Collected data entries:
_ _ _ _

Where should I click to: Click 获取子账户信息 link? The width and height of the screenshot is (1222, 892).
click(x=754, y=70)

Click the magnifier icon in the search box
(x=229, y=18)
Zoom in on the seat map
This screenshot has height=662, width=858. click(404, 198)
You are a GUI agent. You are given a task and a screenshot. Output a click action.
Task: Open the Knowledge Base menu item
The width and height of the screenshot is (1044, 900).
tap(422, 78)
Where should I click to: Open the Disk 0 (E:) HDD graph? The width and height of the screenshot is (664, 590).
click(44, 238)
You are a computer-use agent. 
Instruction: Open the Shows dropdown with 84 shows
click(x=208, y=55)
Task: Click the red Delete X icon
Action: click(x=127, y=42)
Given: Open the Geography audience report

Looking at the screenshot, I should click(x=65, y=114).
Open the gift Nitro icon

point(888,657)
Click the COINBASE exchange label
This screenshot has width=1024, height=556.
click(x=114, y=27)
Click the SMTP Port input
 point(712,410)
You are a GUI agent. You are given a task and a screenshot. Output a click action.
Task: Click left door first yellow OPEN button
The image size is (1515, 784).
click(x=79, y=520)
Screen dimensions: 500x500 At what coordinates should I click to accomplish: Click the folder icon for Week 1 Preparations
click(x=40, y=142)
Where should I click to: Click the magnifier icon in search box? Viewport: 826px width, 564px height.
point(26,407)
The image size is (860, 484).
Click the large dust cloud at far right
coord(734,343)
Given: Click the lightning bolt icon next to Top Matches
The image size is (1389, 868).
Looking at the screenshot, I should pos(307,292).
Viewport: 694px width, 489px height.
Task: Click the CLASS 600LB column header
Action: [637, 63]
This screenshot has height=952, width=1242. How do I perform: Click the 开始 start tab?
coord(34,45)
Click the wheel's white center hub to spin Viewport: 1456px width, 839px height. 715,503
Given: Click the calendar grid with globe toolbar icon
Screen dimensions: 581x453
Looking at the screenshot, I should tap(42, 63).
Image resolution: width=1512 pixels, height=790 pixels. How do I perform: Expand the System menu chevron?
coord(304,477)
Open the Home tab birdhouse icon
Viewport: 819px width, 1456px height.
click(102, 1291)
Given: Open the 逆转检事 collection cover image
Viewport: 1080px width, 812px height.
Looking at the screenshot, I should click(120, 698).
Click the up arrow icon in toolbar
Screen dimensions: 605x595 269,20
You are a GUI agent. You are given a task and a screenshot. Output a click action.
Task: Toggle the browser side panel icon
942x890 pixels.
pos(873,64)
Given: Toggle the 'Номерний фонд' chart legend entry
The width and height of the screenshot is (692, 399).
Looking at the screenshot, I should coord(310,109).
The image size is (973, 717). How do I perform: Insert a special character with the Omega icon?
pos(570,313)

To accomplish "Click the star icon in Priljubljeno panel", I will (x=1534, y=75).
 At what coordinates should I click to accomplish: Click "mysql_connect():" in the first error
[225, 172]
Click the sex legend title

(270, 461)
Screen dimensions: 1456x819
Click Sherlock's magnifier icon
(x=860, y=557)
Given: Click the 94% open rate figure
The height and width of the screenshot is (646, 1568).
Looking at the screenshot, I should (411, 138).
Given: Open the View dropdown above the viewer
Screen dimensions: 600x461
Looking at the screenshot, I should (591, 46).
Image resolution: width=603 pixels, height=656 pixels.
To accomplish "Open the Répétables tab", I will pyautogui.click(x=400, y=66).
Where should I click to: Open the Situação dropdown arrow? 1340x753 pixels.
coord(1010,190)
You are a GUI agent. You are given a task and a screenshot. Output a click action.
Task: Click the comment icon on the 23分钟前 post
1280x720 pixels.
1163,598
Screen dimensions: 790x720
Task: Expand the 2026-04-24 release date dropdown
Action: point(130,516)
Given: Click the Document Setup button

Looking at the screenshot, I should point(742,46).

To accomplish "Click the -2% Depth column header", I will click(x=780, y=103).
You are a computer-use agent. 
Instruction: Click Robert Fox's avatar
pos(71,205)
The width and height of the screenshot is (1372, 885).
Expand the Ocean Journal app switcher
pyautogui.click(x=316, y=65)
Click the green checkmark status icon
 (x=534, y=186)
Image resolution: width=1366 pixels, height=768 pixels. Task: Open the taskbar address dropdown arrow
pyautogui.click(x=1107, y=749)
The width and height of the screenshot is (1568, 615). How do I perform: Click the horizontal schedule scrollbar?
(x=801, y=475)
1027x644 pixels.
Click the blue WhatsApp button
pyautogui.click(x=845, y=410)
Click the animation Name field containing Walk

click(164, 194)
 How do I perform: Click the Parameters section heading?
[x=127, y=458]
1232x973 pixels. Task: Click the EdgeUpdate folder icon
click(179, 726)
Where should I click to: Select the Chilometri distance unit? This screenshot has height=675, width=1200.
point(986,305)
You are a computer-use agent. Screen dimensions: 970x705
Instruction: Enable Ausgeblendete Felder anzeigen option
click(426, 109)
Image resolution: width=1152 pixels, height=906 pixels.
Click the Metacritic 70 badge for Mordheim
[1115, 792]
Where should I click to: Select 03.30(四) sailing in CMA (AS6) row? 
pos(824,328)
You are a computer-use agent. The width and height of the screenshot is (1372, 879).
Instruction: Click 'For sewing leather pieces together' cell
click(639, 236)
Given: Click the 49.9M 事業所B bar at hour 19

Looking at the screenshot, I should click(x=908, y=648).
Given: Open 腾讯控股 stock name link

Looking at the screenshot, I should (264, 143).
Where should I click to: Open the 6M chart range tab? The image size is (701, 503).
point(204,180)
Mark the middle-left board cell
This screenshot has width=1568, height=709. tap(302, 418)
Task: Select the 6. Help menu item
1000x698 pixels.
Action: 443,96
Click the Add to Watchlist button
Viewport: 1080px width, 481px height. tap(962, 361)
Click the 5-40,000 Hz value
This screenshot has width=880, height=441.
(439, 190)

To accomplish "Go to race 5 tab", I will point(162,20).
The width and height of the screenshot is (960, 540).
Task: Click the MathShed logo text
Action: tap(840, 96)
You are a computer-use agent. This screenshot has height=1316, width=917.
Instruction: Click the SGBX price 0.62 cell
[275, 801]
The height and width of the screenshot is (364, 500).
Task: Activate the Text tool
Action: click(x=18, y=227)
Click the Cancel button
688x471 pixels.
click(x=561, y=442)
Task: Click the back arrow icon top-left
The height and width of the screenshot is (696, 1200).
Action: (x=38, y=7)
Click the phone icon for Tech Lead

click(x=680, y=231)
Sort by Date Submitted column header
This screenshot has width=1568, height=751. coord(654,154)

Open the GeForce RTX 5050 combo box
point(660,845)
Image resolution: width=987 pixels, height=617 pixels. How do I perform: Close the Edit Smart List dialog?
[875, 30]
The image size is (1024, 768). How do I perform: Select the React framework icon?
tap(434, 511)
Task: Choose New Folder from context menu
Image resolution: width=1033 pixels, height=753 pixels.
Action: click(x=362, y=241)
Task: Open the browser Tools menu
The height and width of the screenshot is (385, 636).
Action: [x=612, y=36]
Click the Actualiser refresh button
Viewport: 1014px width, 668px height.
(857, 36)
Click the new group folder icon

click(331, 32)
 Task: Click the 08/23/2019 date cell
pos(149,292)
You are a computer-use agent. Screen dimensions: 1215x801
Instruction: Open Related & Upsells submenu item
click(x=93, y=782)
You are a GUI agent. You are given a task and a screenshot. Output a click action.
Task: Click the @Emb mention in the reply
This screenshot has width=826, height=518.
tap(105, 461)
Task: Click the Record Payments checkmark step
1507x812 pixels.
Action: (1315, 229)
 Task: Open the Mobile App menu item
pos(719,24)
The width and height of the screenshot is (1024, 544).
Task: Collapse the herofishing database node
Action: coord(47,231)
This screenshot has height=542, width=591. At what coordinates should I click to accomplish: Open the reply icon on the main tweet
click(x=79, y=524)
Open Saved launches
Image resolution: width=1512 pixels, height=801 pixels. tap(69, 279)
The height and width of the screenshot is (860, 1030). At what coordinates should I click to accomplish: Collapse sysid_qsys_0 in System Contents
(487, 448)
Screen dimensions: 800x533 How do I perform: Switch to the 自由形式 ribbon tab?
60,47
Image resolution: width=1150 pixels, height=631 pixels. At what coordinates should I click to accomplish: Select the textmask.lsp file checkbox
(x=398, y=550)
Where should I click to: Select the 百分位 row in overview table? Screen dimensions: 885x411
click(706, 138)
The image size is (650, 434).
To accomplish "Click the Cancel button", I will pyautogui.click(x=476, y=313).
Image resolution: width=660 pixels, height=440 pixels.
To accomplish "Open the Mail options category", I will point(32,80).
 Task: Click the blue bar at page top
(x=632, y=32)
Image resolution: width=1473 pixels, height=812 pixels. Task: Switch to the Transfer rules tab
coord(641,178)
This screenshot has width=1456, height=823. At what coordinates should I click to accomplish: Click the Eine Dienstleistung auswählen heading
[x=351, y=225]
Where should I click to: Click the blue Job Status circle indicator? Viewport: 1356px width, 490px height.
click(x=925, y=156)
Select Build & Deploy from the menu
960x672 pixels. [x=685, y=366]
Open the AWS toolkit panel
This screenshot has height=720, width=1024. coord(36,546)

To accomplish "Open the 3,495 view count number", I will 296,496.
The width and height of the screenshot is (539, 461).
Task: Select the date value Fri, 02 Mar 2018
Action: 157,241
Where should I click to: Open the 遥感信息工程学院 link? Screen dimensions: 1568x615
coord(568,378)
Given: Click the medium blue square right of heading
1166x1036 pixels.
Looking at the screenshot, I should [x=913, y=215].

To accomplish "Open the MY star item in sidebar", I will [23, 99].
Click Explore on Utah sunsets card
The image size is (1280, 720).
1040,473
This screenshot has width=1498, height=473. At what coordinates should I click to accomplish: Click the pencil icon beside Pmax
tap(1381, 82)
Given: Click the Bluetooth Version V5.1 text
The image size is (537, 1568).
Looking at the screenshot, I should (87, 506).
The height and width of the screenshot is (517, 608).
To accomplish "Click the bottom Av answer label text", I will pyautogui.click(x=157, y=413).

_ _ _ _

◆ WORK INSTRUCTION:
Every line from the one containing "This screenshot has width=1498, height=473." through the end of the data must be repeated exactly, and no other line.

◆ SOLVED PROBLEM:
This screenshot has width=1498, height=473. At what coordinates should I click to accomplish: Click the pencil icon beside Pmax
tap(1381, 82)
Given: Click the Bluetooth Version V5.1 text
The image size is (537, 1568).
Looking at the screenshot, I should (87, 506).
The height and width of the screenshot is (517, 608).
To accomplish "Click the bottom Av answer label text", I will pyautogui.click(x=157, y=413).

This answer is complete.